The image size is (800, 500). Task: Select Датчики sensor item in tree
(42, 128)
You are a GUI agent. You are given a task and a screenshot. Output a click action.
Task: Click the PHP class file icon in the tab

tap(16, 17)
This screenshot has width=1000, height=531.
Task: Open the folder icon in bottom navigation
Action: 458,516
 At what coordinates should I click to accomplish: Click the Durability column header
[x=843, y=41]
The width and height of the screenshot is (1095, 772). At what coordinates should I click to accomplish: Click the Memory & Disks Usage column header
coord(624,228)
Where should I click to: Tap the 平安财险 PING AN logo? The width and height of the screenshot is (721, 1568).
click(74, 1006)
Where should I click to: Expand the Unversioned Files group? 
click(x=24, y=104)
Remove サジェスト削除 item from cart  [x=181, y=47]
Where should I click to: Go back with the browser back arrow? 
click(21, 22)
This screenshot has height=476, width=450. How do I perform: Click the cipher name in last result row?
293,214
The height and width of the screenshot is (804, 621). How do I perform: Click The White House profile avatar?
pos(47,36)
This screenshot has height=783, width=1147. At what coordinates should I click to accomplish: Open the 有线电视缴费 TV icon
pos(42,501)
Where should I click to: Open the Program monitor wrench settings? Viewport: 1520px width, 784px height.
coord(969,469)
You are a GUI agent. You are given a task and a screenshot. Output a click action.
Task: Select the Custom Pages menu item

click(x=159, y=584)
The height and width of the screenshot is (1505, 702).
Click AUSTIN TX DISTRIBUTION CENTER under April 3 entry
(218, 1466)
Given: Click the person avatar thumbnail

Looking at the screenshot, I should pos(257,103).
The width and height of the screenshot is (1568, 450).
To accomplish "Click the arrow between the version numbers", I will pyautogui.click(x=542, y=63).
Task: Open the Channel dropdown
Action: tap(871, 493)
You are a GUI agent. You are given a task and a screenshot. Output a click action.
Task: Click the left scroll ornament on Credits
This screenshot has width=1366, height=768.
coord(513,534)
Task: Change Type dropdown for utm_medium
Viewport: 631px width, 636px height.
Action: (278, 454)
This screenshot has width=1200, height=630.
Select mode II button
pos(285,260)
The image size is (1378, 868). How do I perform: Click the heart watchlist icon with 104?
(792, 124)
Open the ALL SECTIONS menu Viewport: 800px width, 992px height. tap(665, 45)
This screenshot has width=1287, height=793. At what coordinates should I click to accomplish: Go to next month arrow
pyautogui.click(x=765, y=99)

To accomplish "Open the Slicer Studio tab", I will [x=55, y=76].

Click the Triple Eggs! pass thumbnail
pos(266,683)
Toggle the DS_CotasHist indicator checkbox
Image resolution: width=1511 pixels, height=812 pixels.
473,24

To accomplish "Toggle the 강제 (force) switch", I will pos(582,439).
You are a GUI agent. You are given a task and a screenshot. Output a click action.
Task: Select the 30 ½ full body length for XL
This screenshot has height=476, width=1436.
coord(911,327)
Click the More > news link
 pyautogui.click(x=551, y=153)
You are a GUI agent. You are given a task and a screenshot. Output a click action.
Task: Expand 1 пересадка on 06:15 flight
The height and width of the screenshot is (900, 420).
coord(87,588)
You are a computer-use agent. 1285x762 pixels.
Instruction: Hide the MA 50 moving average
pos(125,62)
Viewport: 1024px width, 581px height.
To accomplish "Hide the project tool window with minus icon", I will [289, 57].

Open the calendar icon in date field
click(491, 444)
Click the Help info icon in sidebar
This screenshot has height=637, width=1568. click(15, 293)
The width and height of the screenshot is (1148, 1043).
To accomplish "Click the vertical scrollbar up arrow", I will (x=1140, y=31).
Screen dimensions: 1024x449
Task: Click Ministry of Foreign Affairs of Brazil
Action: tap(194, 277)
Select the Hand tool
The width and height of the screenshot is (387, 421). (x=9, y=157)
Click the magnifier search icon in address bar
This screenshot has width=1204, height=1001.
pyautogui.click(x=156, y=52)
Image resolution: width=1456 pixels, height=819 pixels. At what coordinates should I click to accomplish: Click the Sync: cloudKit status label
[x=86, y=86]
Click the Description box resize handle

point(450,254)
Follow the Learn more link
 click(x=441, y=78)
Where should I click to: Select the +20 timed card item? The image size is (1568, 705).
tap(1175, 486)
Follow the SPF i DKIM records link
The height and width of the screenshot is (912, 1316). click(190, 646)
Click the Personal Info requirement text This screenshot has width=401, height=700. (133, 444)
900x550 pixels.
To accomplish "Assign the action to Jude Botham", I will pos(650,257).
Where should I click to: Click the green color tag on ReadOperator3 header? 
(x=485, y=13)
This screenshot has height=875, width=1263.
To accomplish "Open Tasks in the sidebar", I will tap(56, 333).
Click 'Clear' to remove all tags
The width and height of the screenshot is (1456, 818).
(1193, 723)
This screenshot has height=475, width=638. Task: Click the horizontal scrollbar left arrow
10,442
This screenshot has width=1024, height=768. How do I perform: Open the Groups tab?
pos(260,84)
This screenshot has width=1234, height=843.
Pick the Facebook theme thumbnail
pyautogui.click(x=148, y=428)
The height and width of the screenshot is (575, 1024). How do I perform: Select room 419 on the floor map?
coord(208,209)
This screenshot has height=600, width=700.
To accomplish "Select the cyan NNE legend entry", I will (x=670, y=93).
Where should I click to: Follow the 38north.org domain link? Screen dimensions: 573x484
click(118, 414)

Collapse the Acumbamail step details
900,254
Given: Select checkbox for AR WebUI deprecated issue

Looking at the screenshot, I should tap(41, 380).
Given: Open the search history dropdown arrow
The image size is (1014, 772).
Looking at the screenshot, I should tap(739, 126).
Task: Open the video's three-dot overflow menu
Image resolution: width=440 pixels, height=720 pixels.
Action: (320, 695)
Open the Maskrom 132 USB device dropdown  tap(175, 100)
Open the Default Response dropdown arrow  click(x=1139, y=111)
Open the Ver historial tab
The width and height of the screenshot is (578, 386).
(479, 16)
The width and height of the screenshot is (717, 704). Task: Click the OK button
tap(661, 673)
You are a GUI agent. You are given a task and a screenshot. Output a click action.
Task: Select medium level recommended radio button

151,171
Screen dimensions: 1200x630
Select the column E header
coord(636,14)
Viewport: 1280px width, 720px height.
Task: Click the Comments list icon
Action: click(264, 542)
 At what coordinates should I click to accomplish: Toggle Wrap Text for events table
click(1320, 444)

-- Exercise --
Please give again the lines above between the line holding "The height and width of the screenshot is (575, 1024)." and the line holding "Given: Open the search history dropdown arrow", inclusive, exactly as they are and with nothing added.

-- Result --
The height and width of the screenshot is (575, 1024). How do I perform: Select room 419 on the floor map?
coord(208,209)
This screenshot has height=600, width=700.
To accomplish "Select the cyan NNE legend entry", I will (x=670, y=93).
Where should I click to: Follow the 38north.org domain link? Screen dimensions: 573x484
click(118, 414)

Collapse the Acumbamail step details
900,254
Given: Select checkbox for AR WebUI deprecated issue

Looking at the screenshot, I should tap(41, 380).
Given: Open the search history dropdown arrow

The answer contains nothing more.